After testing your AI systems for bias and potential risks, the next important step is ensuring both transparency and human oversight. These practices help make AI decisions understandable and reviewable, which not only builds trust with users but also helps meet regulatory expectations. Together, transparency and oversight strengthen your compliance framework.

Make AI Decisions Explainable

To build trust and meet compliance standards, AI decisions need to be clear and easy to understand. When users can see how a system reaches its conclusions, they are more likely to accept its results.

Choose the Right Level of Transparency

First, understand the difference between interpretability and explainability. Interpretability focuses on understanding how a model works internally, while explainability provides clear reasons for a model's outputs. For example, white-box models are straightforward, showing their inputs and logic clearly, while black-box models are more complex and harder to decode.

"Explainable AI is a set of processes and methods that allows human users to comprehend and trust the results and output created by machine learning algorithms." – IBM

Opt for Interpretable Models When Feasible

When accuracy requirements permit, use models that are inherently easier to understand. For instance, decision trees and linear regression models are much simpler than neural networks, making them a good fit for lower-risk applications.

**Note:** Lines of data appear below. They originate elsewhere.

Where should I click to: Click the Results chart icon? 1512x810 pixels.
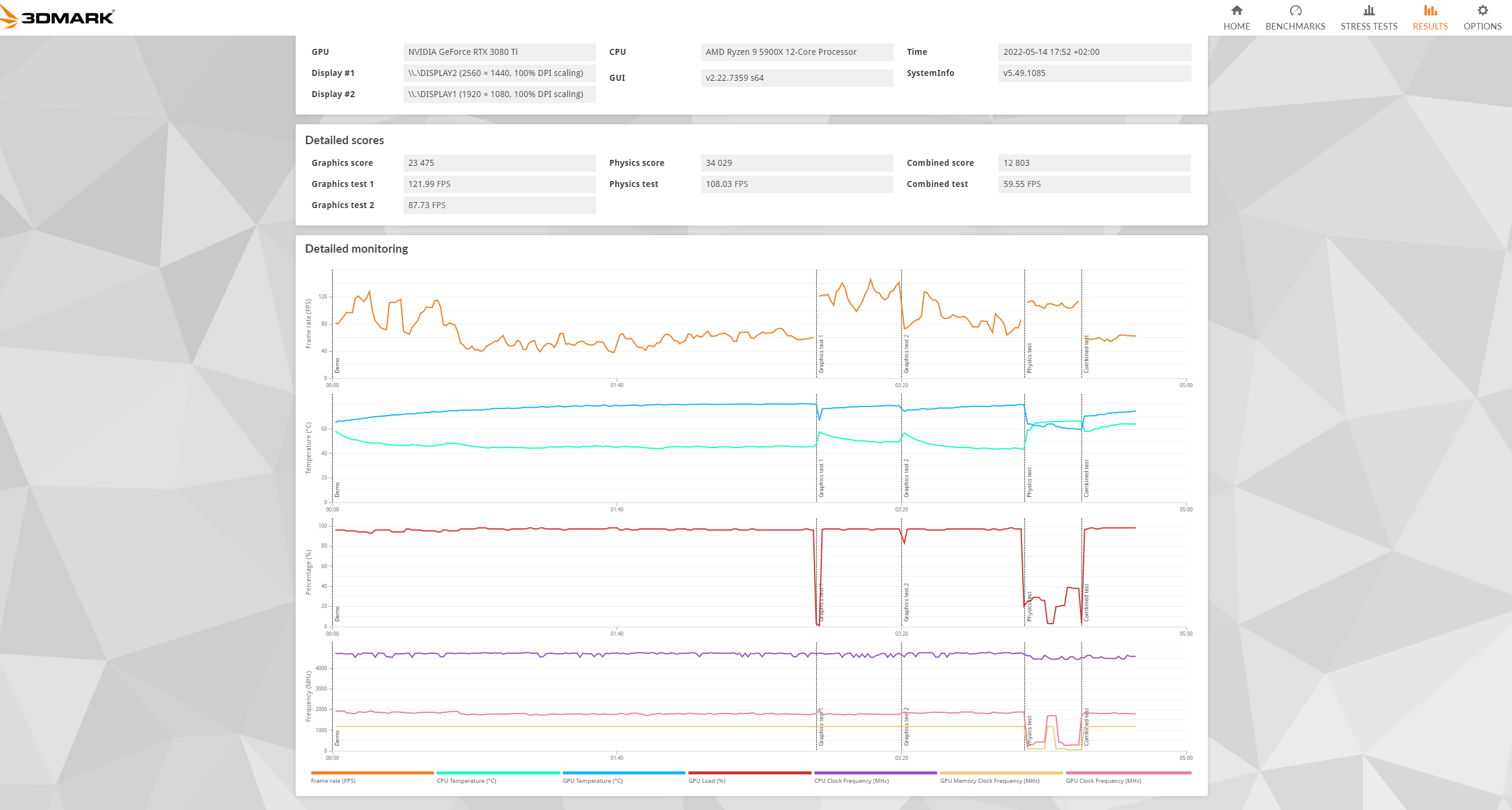(1430, 11)
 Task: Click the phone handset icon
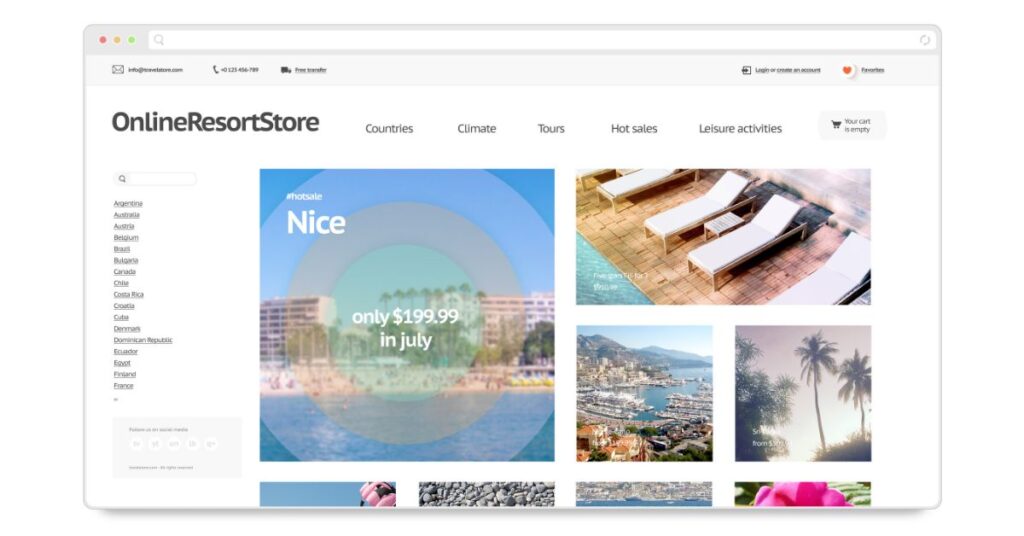tap(215, 70)
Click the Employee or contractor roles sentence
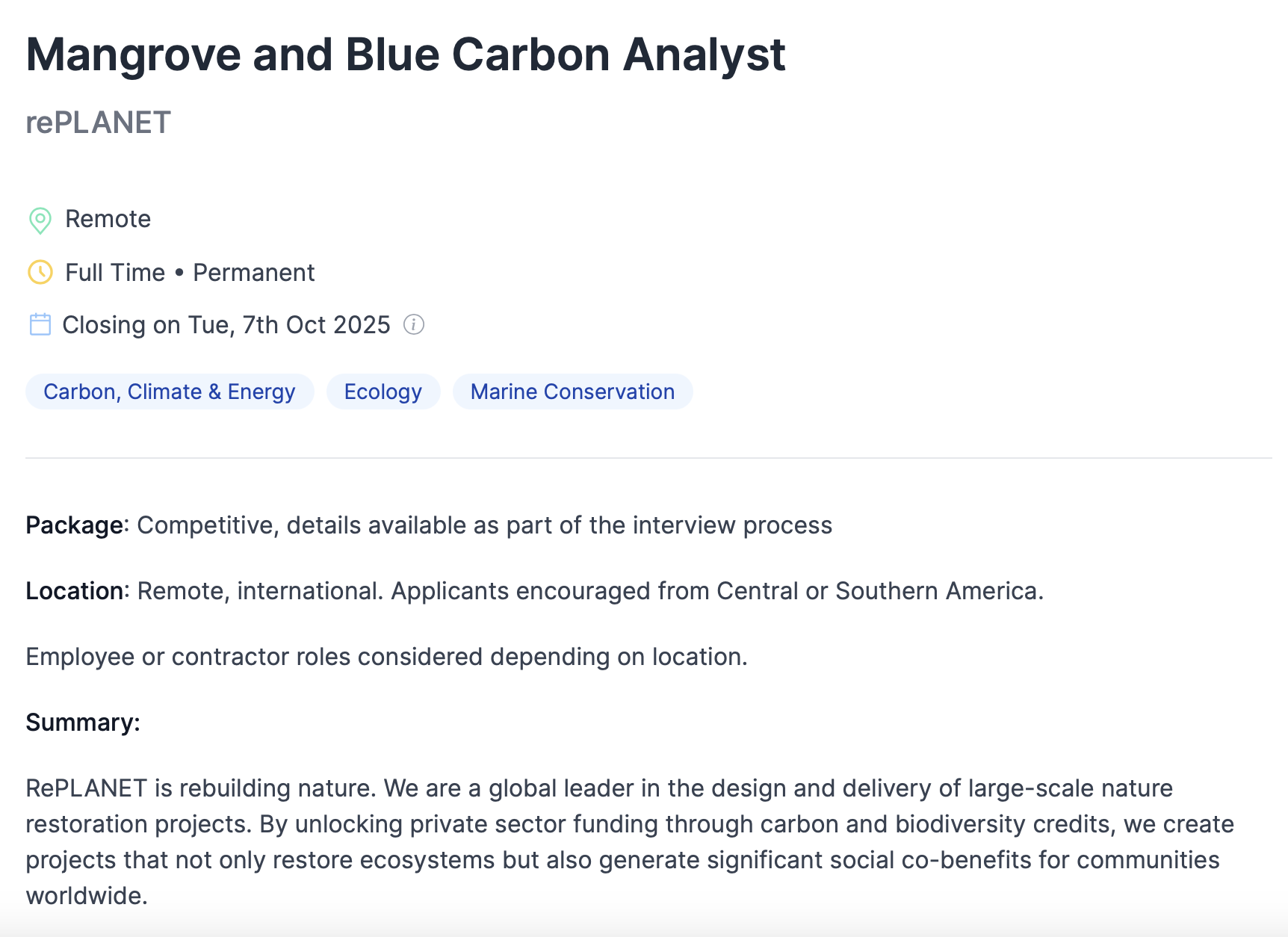Screen dimensions: 1288x937 [x=386, y=657]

Leverage Post-Hoc Explanation Tools

In cases where complex models are necessary, post-hoc explanation tools can help. Techniques like LIME (Local Interpretable Model-agnostic Explanations) and SHAP (SHapley Additive exPlanations) provide insights into individual predictions by approximating the behavior of black-box models with simpler, more understandable ones [38, 44].

Visualize AI Decisions

Visualization tools - such as heatmaps, decision trees, or feature importance plots - can make AI decision-making processes more accessible for both technical and non-technical audiences.

Tailor Explanations to Your Audience

Different stakeholders need different levels of detail. While technical teams may want detailed metrics like feature importance scores, business users often prefer straightforward summaries in plain language.

By prioritizing transparency, you not only meet regulatory requirements but also build consumer trust, a critical component of compliance.

Set Up Human Review Processes

Transparency is just the first step. Adding human oversight ensures that AI decisions are monitored, validated, and adjusted when necessary. Even the most advanced AI systems can encounter unexpected scenarios, and a well-structured human review process helps address these moments effectively.

Define Roles and Structure Decision-Making

Assign specific roles for human oversight, such as monitoring, evaluation, and final decision-making. This ensures team members know when and how to step in, especially in high-stakes areas like hiring, lending, or healthcare. Structured decision-making processes - such as active learning systems for feedback on uncertain predictions - can complement AI recommendations.

Set Escalation Triggers

Define clear triggers for human review, such as low confidence scores or high-risk scenarios. This ensures that critical decisions are flagged for additional scrutiny.

Establish Override and Emergency Protocols

Create systems that allow authorized personnel to override or halt AI operations when necessary. This includes emergency shutdown procedures and tools for correcting errors in cases of clearly incorrect outputs.

Provide Tools for Adjustment and Retraining

Equip reviewers with tools to adjust AI parameters or initiate retraining when systemic issues are identified. Easy-to-use interfaces and clear protocols ensure that human feedback leads to meaningful improvements.

Continuously Monitor and Update Review Processes

Regularly assess the effectiveness of your oversight processes. Track metrics like override rates, error detection, and reviewer satisfaction to identify areas for improvement. This ongoing evaluation ensures that your systems remain responsive to emerging challenges.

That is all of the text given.